[Excerpts from a dataset]
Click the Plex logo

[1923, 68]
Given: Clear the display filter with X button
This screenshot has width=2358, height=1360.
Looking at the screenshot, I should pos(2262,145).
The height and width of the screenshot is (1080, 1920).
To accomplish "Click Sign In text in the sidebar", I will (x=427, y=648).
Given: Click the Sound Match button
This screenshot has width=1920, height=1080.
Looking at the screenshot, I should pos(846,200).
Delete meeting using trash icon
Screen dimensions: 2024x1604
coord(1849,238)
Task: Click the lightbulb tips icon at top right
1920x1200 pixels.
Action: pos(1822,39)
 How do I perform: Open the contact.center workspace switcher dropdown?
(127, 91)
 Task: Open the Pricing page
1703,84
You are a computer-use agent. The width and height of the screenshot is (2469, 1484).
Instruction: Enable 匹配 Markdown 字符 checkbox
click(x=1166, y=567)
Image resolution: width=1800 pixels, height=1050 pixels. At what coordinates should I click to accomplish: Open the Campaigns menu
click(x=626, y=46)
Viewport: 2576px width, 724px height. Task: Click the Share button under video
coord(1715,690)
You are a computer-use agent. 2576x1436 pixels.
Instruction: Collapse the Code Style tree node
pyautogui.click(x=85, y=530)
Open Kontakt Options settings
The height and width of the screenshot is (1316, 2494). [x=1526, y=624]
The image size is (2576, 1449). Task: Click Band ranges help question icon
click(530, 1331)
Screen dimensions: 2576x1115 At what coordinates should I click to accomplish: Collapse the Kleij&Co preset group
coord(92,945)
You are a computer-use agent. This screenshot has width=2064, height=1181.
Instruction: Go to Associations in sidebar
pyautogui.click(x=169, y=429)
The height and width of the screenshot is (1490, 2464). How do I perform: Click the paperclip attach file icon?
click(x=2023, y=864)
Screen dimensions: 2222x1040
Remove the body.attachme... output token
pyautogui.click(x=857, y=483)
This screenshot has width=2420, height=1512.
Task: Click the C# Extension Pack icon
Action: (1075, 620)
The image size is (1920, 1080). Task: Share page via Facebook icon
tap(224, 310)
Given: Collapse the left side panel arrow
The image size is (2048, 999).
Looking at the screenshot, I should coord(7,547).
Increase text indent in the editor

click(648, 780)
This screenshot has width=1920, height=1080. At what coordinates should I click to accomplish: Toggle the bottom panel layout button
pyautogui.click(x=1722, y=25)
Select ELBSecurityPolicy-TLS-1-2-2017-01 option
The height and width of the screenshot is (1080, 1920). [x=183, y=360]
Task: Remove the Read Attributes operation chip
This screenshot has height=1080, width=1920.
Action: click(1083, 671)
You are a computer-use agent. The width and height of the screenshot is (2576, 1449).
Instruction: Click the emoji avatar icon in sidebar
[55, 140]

### What you need to do
Would you please write the entries out again in full, exactly as given?

### Answer for the task
Click the Plex logo

[1923, 68]
Given: Clear the display filter with X button
This screenshot has width=2358, height=1360.
Looking at the screenshot, I should pos(2262,145).
The height and width of the screenshot is (1080, 1920).
To accomplish "Click Sign In text in the sidebar", I will (x=427, y=648).
Given: Click the Sound Match button
This screenshot has width=1920, height=1080.
Looking at the screenshot, I should pos(846,200).
Delete meeting using trash icon
Screen dimensions: 2024x1604
coord(1849,238)
Task: Click the lightbulb tips icon at top right
1920x1200 pixels.
Action: pos(1822,39)
 How do I perform: Open the contact.center workspace switcher dropdown?
(127, 91)
 Task: Open the Pricing page
1703,84
You are a computer-use agent. The width and height of the screenshot is (2469, 1484).
Instruction: Enable 匹配 Markdown 字符 checkbox
click(x=1166, y=567)
Image resolution: width=1800 pixels, height=1050 pixels. At what coordinates should I click to accomplish: Open the Campaigns menu
click(x=626, y=46)
Viewport: 2576px width, 724px height. Task: Click the Share button under video
coord(1715,690)
You are a computer-use agent. 2576x1436 pixels.
Instruction: Collapse the Code Style tree node
pyautogui.click(x=85, y=530)
Open Kontakt Options settings
The height and width of the screenshot is (1316, 2494). [x=1526, y=624]
The image size is (2576, 1449). Task: Click Band ranges help question icon
click(530, 1331)
Screen dimensions: 2576x1115 At what coordinates should I click to accomplish: Collapse the Kleij&Co preset group
coord(92,945)
You are a computer-use agent. This screenshot has width=2064, height=1181.
Instruction: Go to Associations in sidebar
pyautogui.click(x=169, y=429)
The height and width of the screenshot is (1490, 2464). How do I perform: Click the paperclip attach file icon?
click(x=2023, y=864)
Screen dimensions: 2222x1040
Remove the body.attachme... output token
pyautogui.click(x=857, y=483)
This screenshot has width=2420, height=1512.
Task: Click the C# Extension Pack icon
Action: (1075, 620)
The image size is (1920, 1080). Task: Share page via Facebook icon
tap(224, 310)
Given: Collapse the left side panel arrow
The image size is (2048, 999).
Looking at the screenshot, I should coord(7,547).
Increase text indent in the editor

click(648, 780)
This screenshot has width=1920, height=1080. At what coordinates should I click to accomplish: Toggle the bottom panel layout button
pyautogui.click(x=1722, y=25)
Select ELBSecurityPolicy-TLS-1-2-2017-01 option
The height and width of the screenshot is (1080, 1920). [x=183, y=360]
Task: Remove the Read Attributes operation chip
This screenshot has height=1080, width=1920.
Action: click(1083, 671)
You are a computer-use agent. The width and height of the screenshot is (2576, 1449).
Instruction: Click the emoji avatar icon in sidebar
[55, 140]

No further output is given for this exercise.